Yvonne Bornstein, |
with Mark Ribowsky,
Eleven Days of Hell
Yvonne Bornstein and her husband Danny were kidnapped by a band of Russian gangsters and ex-KGB villians in early 1991. They were tortured physically and emotionally for a $1.6 billion ransom (which was orders of magnitude above the liquid assets of the heavily mortgaged Australian business-couple).
Was Yvonne an innocent tourist kidnapped in Russia? No. A do-gooder helping revive post-Iron Curtain Russia? Well, no. How about a profiteer involved with shady business deals on Russia's black market? Yep, that's it. In hindsight, Yvonne admits that she and Danny were dazzled by wealth, heavily over-mortgaged on their house, gambling by paying out millions in anticipation of high (but dubiously legal) returns, and they were unwilling to wake up to the many signs of trouble in their Russo-Australian import/export business. As a reader, I appreciated her candor and lack of excuses or assignment of blame.

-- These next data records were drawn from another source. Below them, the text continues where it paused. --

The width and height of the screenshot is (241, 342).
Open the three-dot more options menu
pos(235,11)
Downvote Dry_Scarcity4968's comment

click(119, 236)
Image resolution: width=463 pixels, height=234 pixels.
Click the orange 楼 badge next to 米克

Even shady entrepreneurs in economically ravaged countries don't deserve to be tortured for an insanely high ransom. Yvonne's book, Eleven Days of Hell: My True Story of Kidnapping, Terror, Torture & Historic FBI & KGB Rescue, is the story of her entire life, from her childhood to her early troubled relationships before meeting husband Danny. Yvonne lays out the events that unraveled and led south to the kidnapping. In captivity, Yvonne and Danny leveraged one another's strengths, plotting to get messages out to the world and to present the right "face" to their kidnappers. The couple only survived because of their union. When Yvonne was sexually assaulted, she knew she had to hide it during the captivity, to prevent her husband from violently attacking their tormentors.
Bornstein bills her memoir as evidence of al-Qaeda alive and well in early 1990s Russia. This is certainly a good advertisement in the post-9/11 world, but it is a shaky claim at best. Sure, there is evidence of al-Qaeda, but don't pick this up expecting some all-conclusive smoking gun expose on Afghan terrorism.
Yvonne is a survivor and an inspiration to women everywhere. She dug up a lot of information to provide context to her own personal (and painful) narrative. Thanks for sharing your story, Ms. Bornstein!